I just watched my father as she talked, oblivious to me and really more focused on Sean. My dad finally noticed my looking at him and gave me a wan smile. Sean and my mother were a few steps ahead of us, and my father slowed down and turned toward me. We looked at each other for a moment, people streaming around us. In my peripheral vision I saw Sean and my mother stop and look back at us.
“Are you doing okay?” my father asked.
“Yeah. I'm good,” I said.
“Good. Need money?”
“No. I have a job, and I'm saving to go back to school,” I said.
“That's good. You were always smart.”
I widened my eyes in surprise. “Did you just say I was smart?”
He looked away from me, his eyes downcast. “Look, Martin...I know it was bad before.” He looked up at me, but not directly in my eyes. “I know it was bad before. I knew it, but I...” he waved his hands helplessly. “I couldn't....” He paused an tried again. “I'm sorry. I'm still not...who I should have been. I'm...glad you're happy, in spite of how things were. How I was. I'm glad you came home for your mother – she misses you all. She doesn't deserve to be punished for all this. I know I do, but please...be kind to your mother.”
I leaned a little closer. “Mom says...you're getting help?”
He looked away and nodded.
“Why are you ashamed of getting help, Dad?” I asked quietly.
“You wouldn't understand,” he said quietly, yet firmly.
“You know what? I think that's bullshit.
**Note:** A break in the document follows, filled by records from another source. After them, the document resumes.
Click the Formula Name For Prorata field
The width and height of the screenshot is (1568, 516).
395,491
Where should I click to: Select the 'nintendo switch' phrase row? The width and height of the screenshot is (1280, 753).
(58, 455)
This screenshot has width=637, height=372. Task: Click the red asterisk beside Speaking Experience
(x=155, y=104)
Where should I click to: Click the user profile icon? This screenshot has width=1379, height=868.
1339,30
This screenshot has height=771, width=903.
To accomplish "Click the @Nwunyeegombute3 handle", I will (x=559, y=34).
And over the next few days, I want you to make me understand. Okay?”
He looked up and studied my face for a moment. “You're different.”
I looked him in the eyes. “I'm okay, now. What about you?”
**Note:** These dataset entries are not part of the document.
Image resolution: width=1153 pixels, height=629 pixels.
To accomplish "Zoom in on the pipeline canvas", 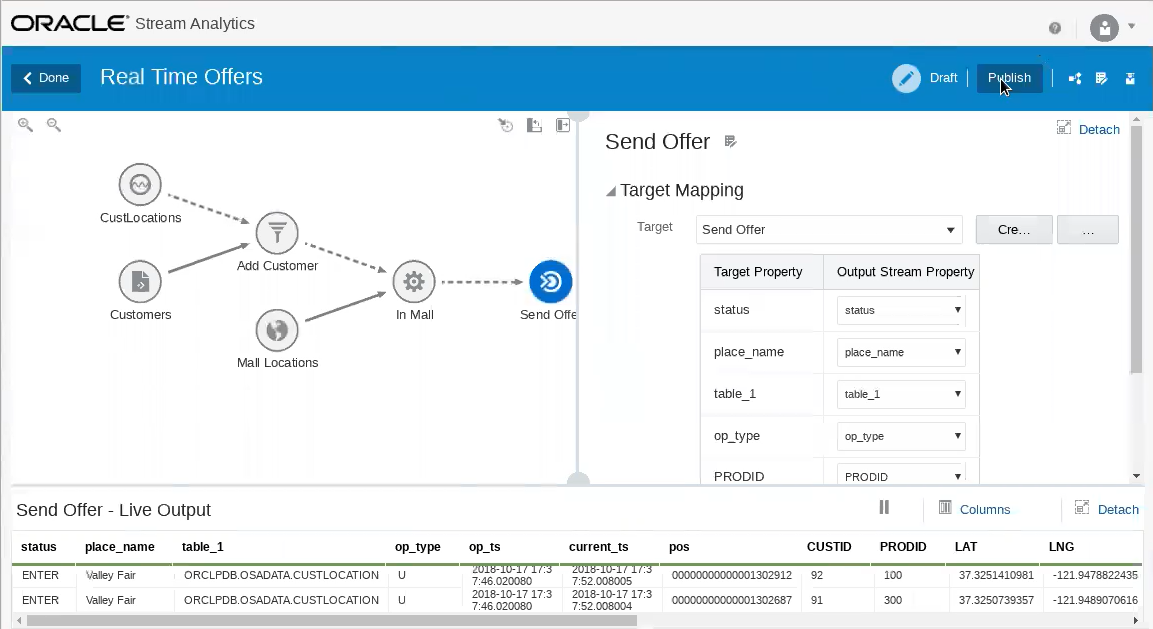I will click(x=25, y=125).
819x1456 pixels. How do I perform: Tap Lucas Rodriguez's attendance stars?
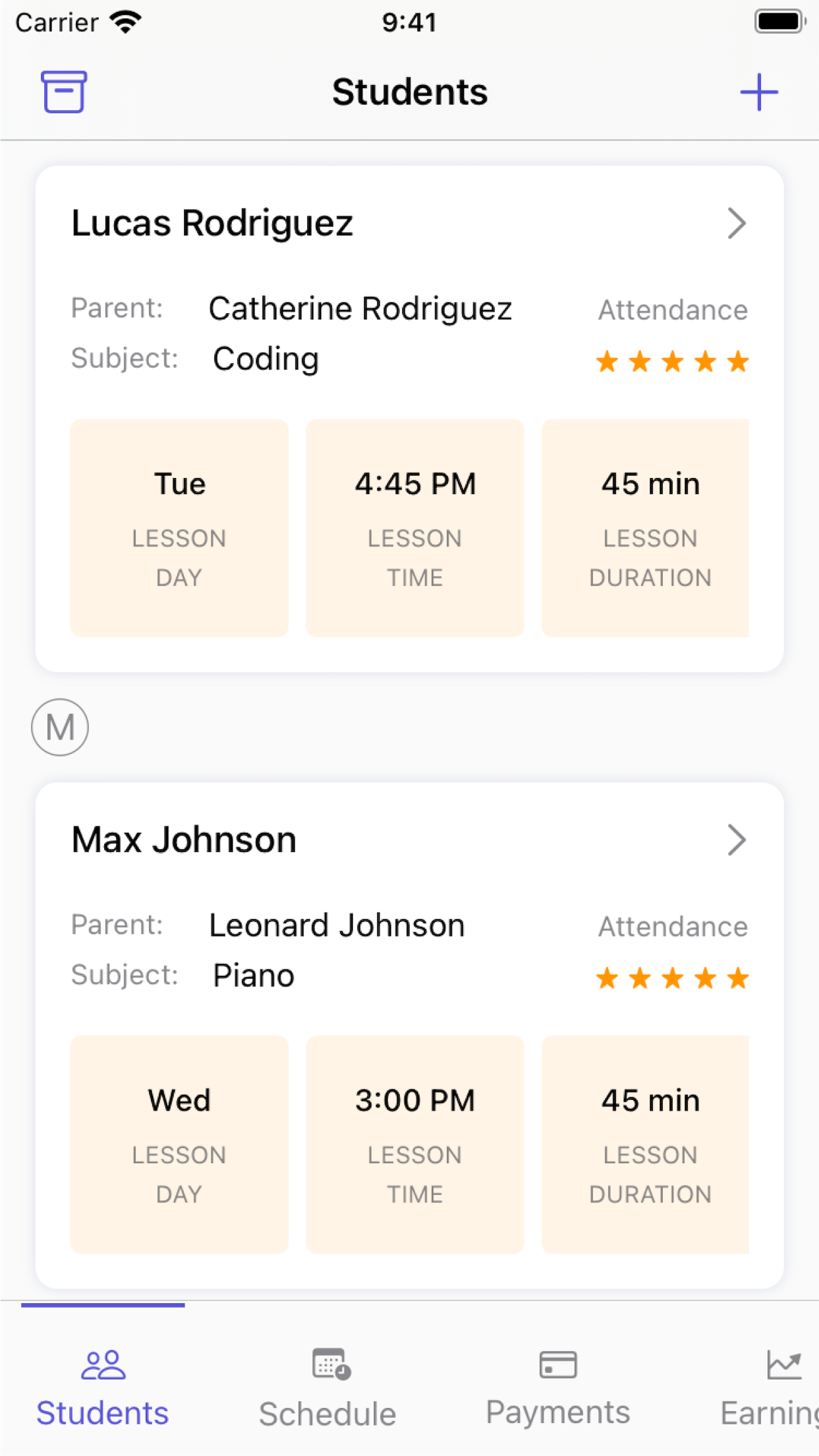[x=672, y=361]
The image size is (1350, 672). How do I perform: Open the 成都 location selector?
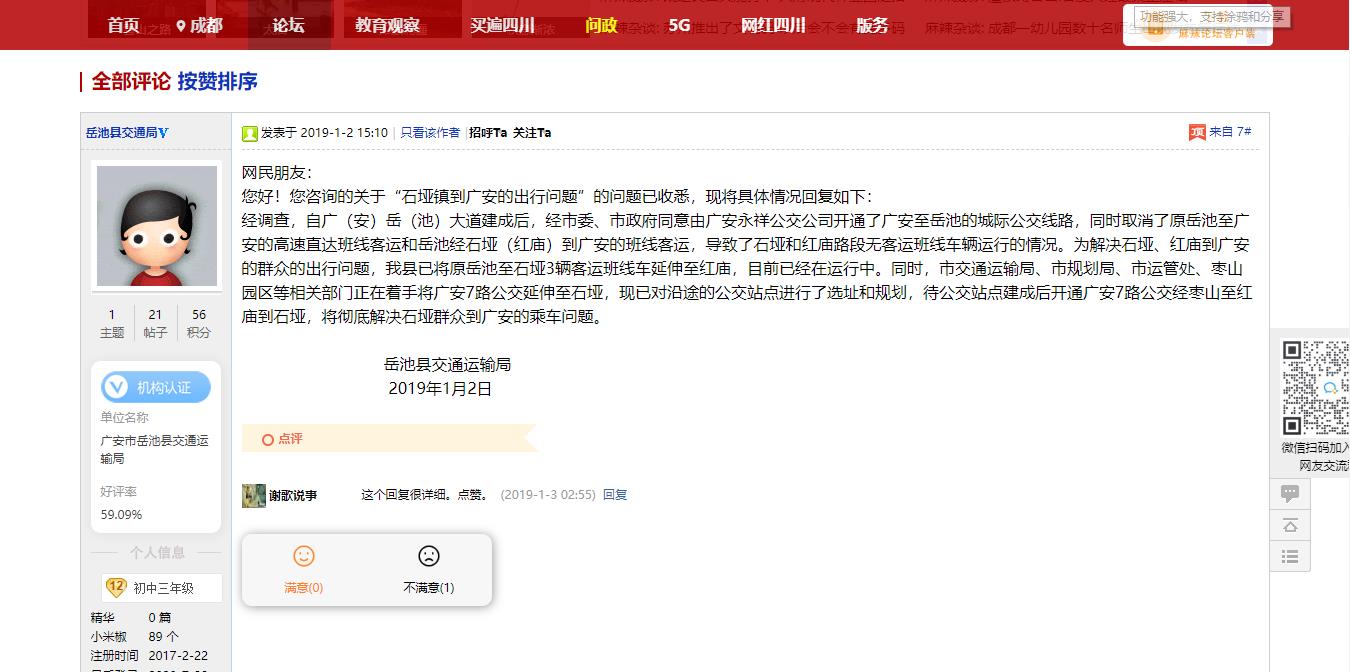point(199,25)
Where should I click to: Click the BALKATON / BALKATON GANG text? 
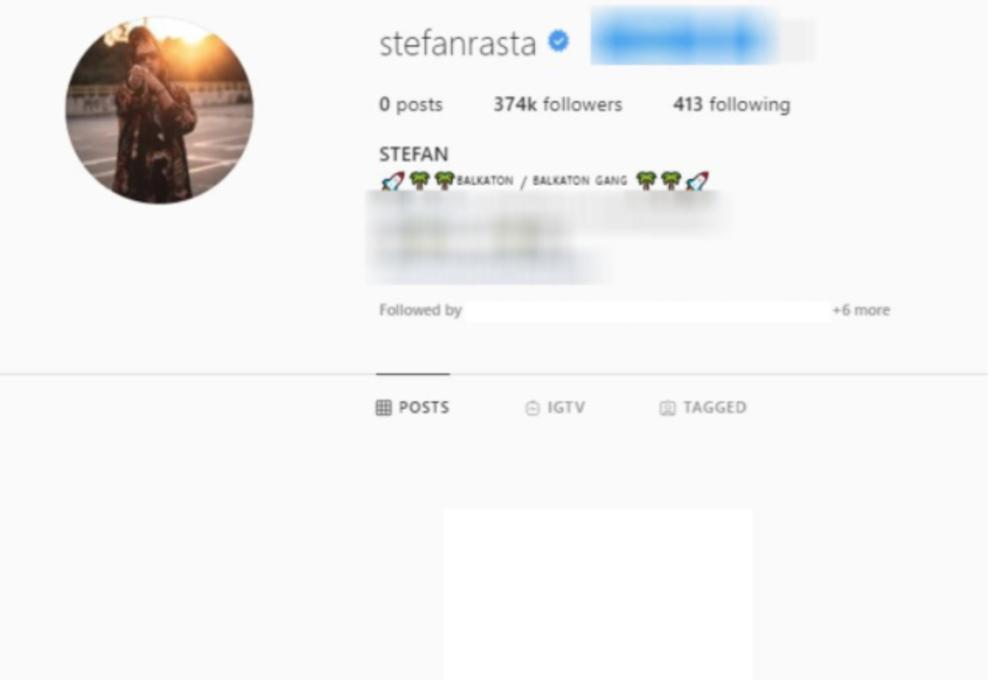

His lower lip trembled. “Working on it.”
“Okay, then,” I said with a curt nod, feeling unsure of myself all of a sudden with the strange waters I was swimming in.
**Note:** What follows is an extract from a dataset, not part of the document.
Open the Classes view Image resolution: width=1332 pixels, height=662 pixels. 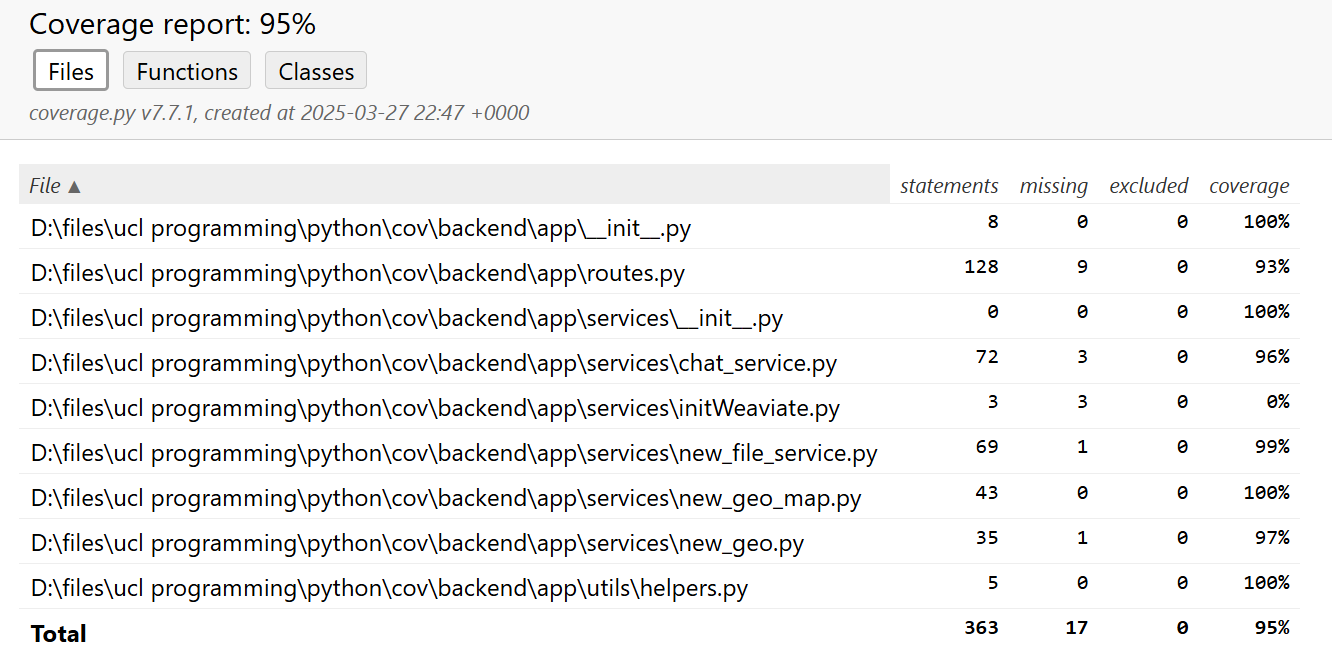[x=316, y=71]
The snow continued to fall as my father drove us back to my childhood home. My mother prattled on, and Sean asked questions about my childhood and my siblings. My mother was only too happy to spill any detail that flitted across her mind. Once home my sister and brothers gathered around, hugging us both. Dinner was good, with my mother loudly talking, and my sister emulating her. My siblings families swarmed the house – nieces and nephews I'd never met.
That night Sean and I settled into my childhood bedroom. We were cuddling when my phone rang – Fred. I put him on speaker.
“Darling, we're at Haven, but we don't see your gorgeous face. Where are you?” Fred asked.
“You got Gary out of the house?” I asked, stunned.
“He says fuck you, in a non-sexual way. Yes, we're out of the house and we've hit the two cocktail rule.”
“The two cocktail rule?” I asked, raising an eyebrow and looking at Sean with amusement.
“Yes, of course!” he said, like everyone knew the rule he likely had made up three minutes prior. “If you don't see someone by the second cocktail, you have to call them so they can come to the club and clink glasses with you, darling boy. Now are you here? And if not, when will you arrive? I can get a nice drink ordered for you,” he said.
I looked at Sean and smiled. “I'm at my parents. With Sean. For Christmas.”
“You mean Sean Marcus Rossini? You mean you told him what to do next?” Fred asked.
“Actually, Fred,” Sean said. “I'm just going to kiss him, now. You have a happy holiday, and we'll see you when we get back to town.”
“You'd better beli-” Fred's reply was cut off as Sean pressed the button to end the call.
“Going to kiss me, huh?” I asked, raising an eyebrow in challenge.
“I don't need to be told everything,” he said with a grin.
So the snow fell on a holiday season filled with new beginnings. I suppose everything can be looked at as a beginning, and you don't need the stillness of winter or a holiday to seize the opportunity for a new beginning. But sometimes, they give you the excuse you shouldn't need. This was the right time, the right place – and the right man to make my holiday – and life – truly merry.